- Required work
Copy out everything from the line containing "This screenshot has width=319, height=132." down to the end of the records, with each line unchanged. Leave the pictures out of your copy.

- Provided information
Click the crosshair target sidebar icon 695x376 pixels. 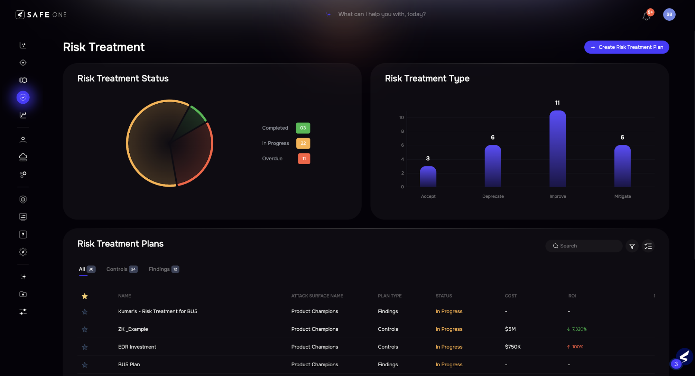point(23,63)
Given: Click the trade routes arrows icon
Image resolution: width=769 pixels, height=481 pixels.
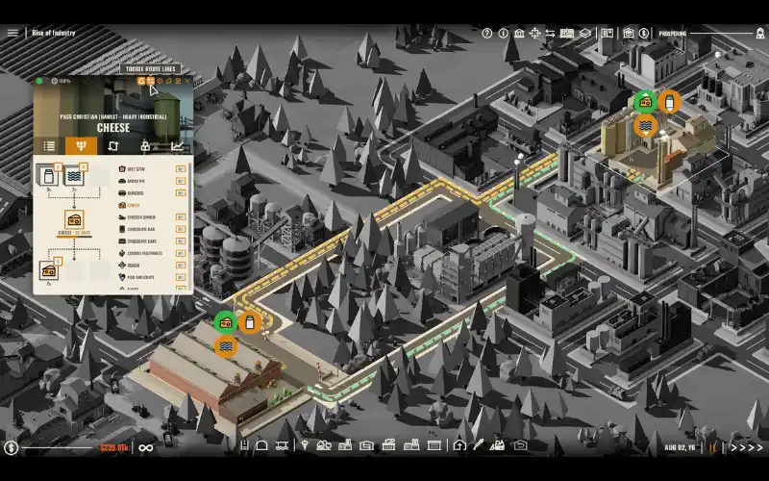Looking at the screenshot, I should (551, 33).
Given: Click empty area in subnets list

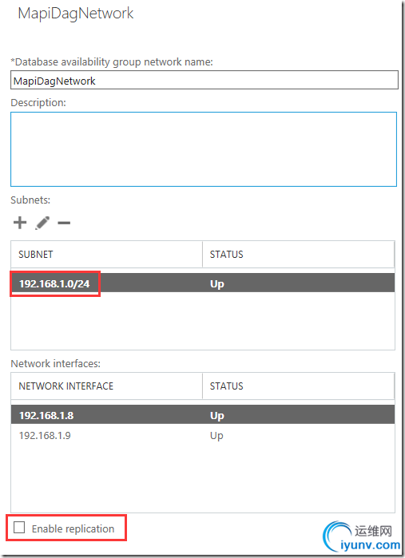Looking at the screenshot, I should click(x=203, y=321).
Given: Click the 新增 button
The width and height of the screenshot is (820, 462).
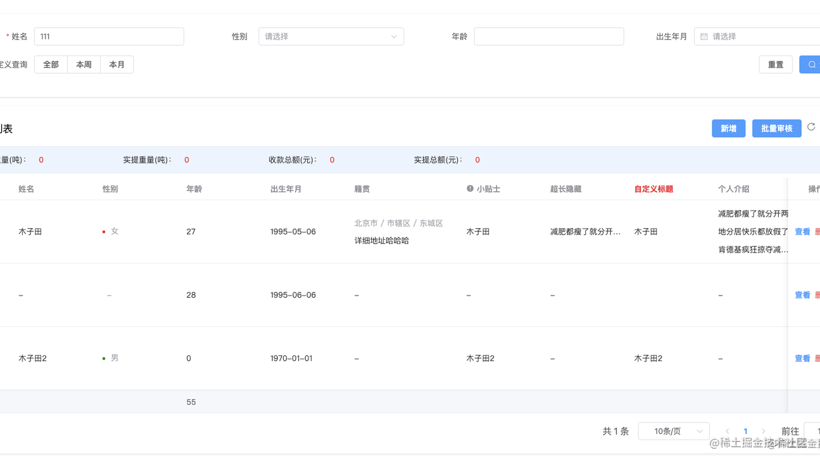Looking at the screenshot, I should pyautogui.click(x=728, y=128).
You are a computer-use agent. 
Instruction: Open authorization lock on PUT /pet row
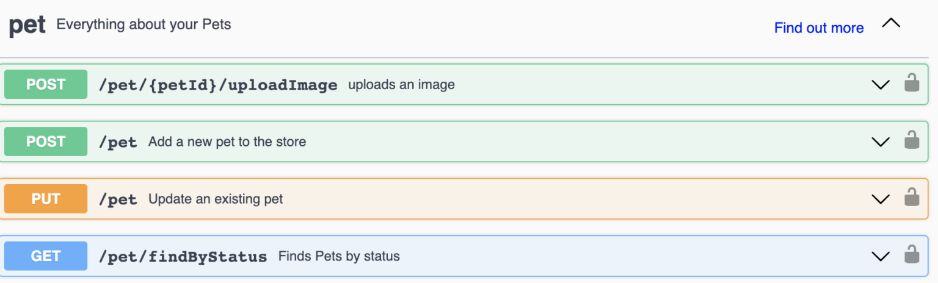912,198
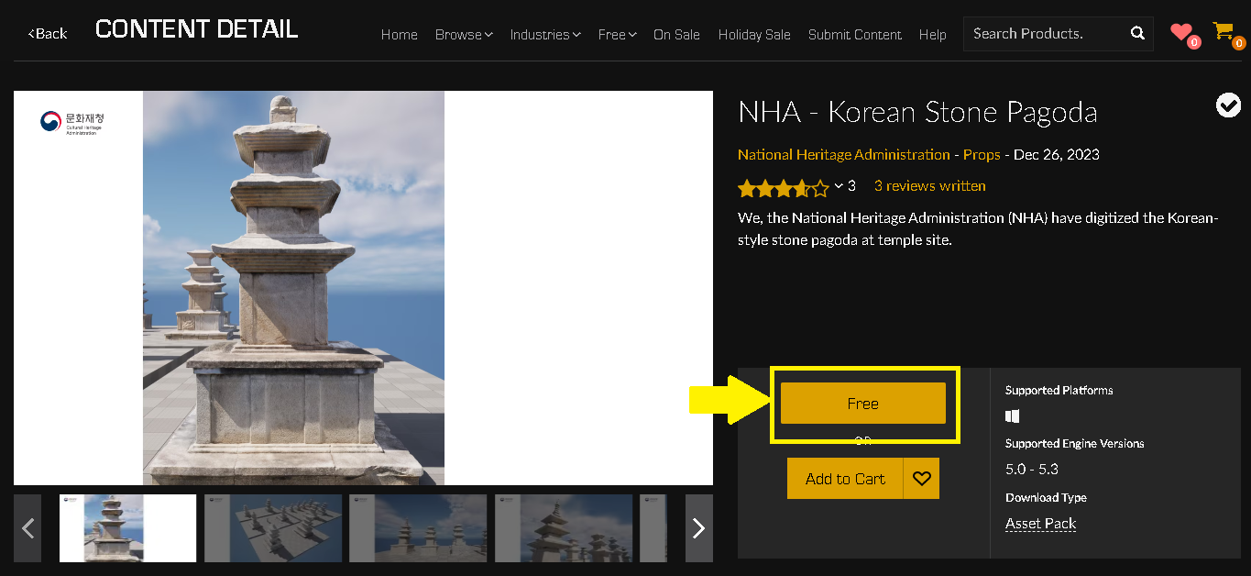Expand the rating breakdown chevron
Viewport: 1251px width, 576px height.
[839, 186]
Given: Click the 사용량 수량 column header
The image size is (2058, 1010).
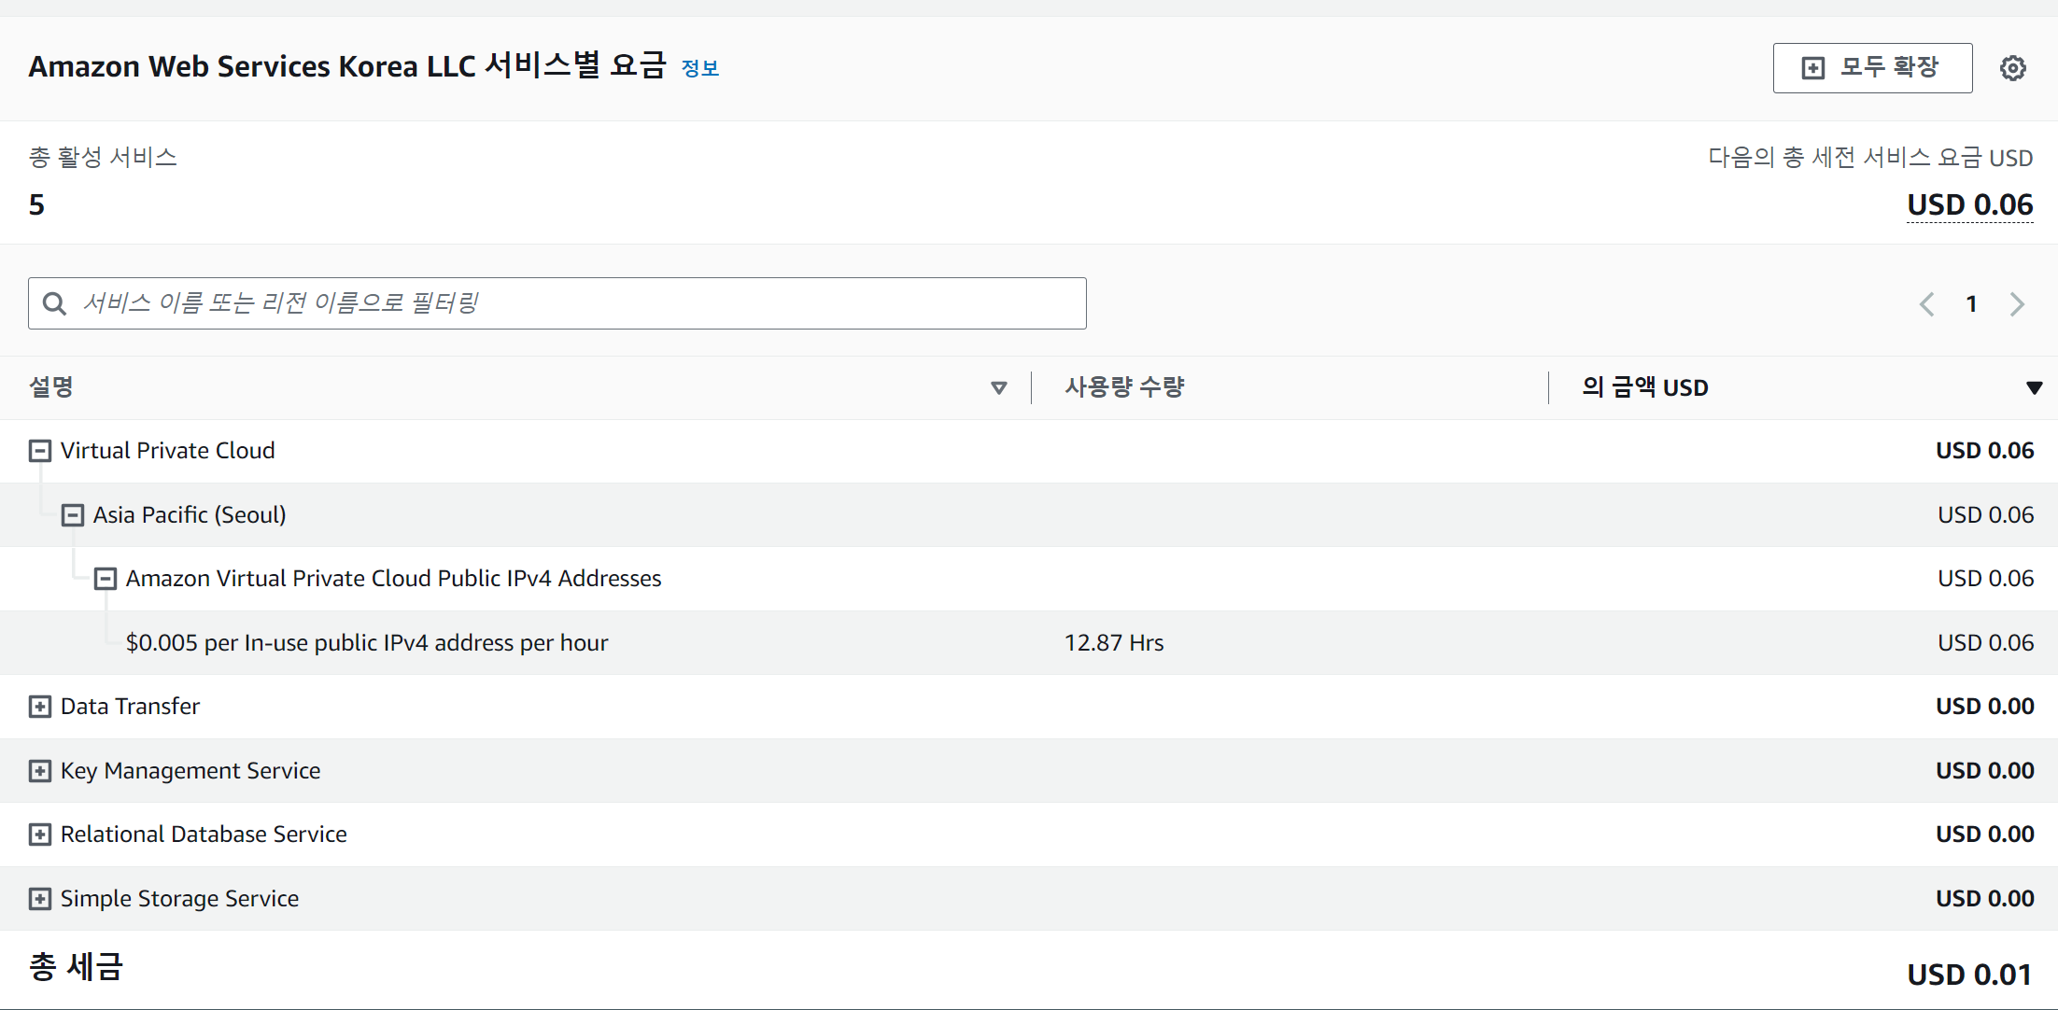Looking at the screenshot, I should [1124, 387].
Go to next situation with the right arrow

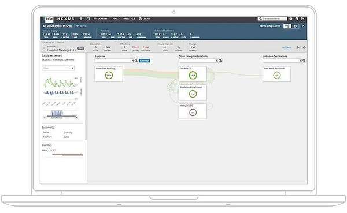pyautogui.click(x=304, y=47)
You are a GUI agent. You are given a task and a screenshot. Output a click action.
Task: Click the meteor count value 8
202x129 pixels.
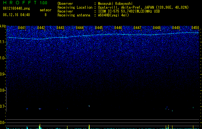coord(46,15)

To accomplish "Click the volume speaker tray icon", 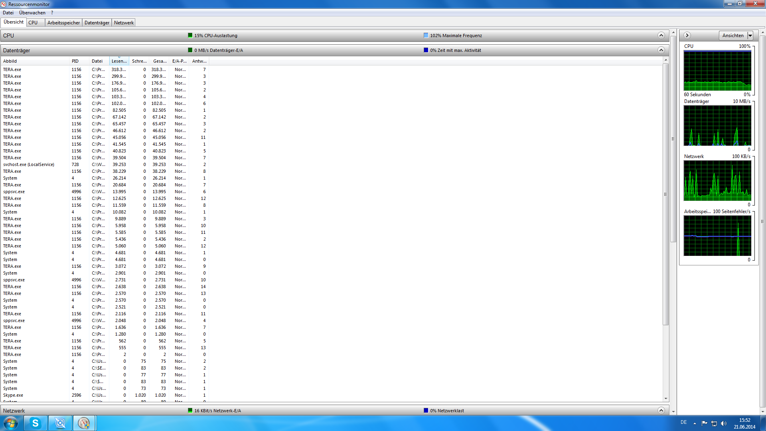I will click(x=724, y=423).
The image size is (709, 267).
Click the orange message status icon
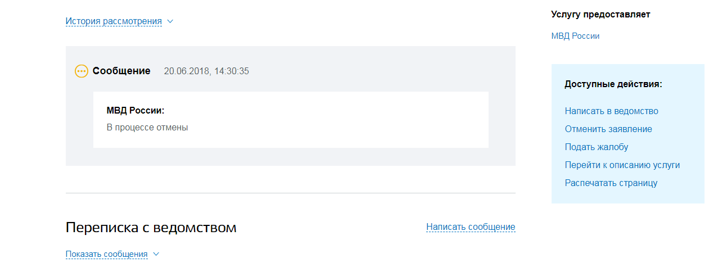click(82, 71)
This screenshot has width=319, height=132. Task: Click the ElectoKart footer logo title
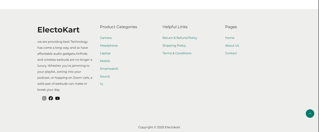click(58, 30)
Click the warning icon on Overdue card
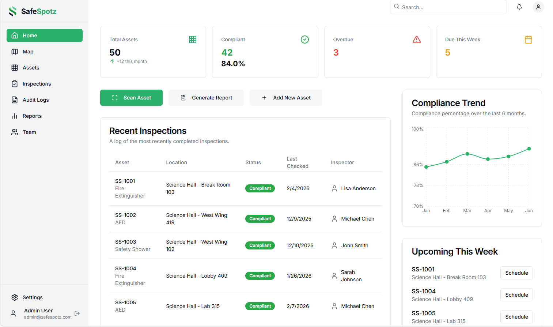The height and width of the screenshot is (327, 553). 417,39
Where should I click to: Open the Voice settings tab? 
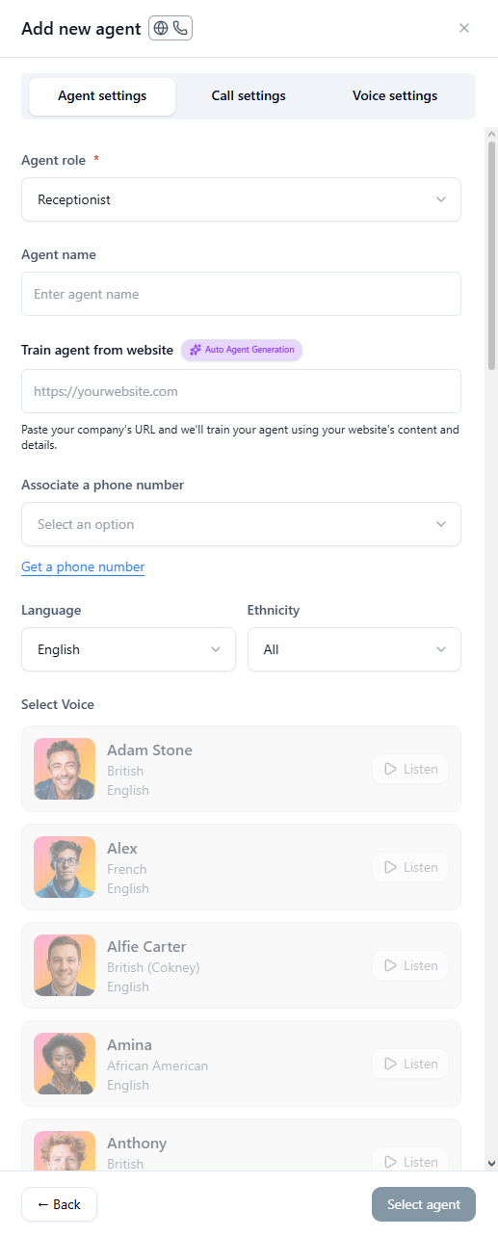[x=395, y=96]
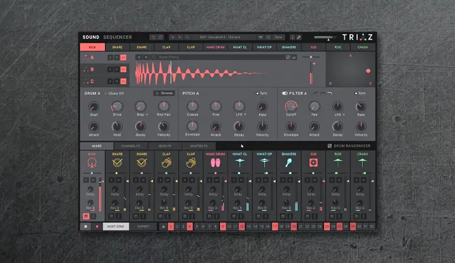This screenshot has height=263, width=455.
Task: Select the Sub speaker icon in mixer
Action: [313, 163]
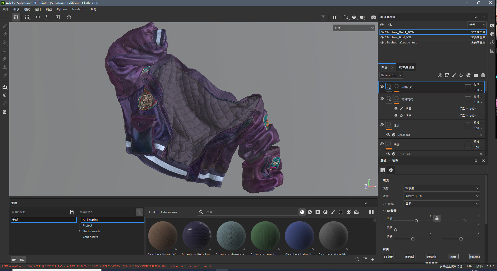Hide the Clothes_Mid_MTL texture set
497x271 pixels.
(382, 37)
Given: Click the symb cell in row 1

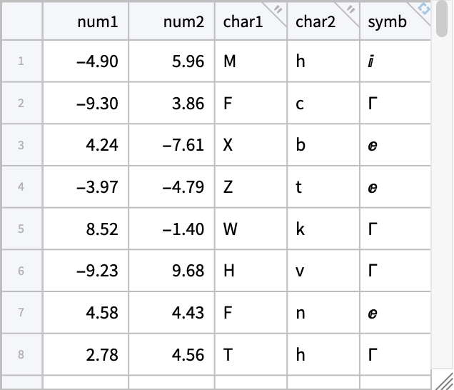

- Task answer
This screenshot has width=319, height=132. Task: Click the ElectoKart footer logo title
click(58, 30)
Click the warning icon on Overdue card
The height and width of the screenshot is (327, 553). 417,39
Where should I click to: Open the Voice settings tab? 
[x=395, y=96]
This screenshot has height=263, width=455.
Task: Select the Sub speaker icon in mixer
Action: [313, 163]
Hide the Clothes_Mid_MTL texture set
497x271 pixels.
(382, 37)
Given: Click the symb cell in row 1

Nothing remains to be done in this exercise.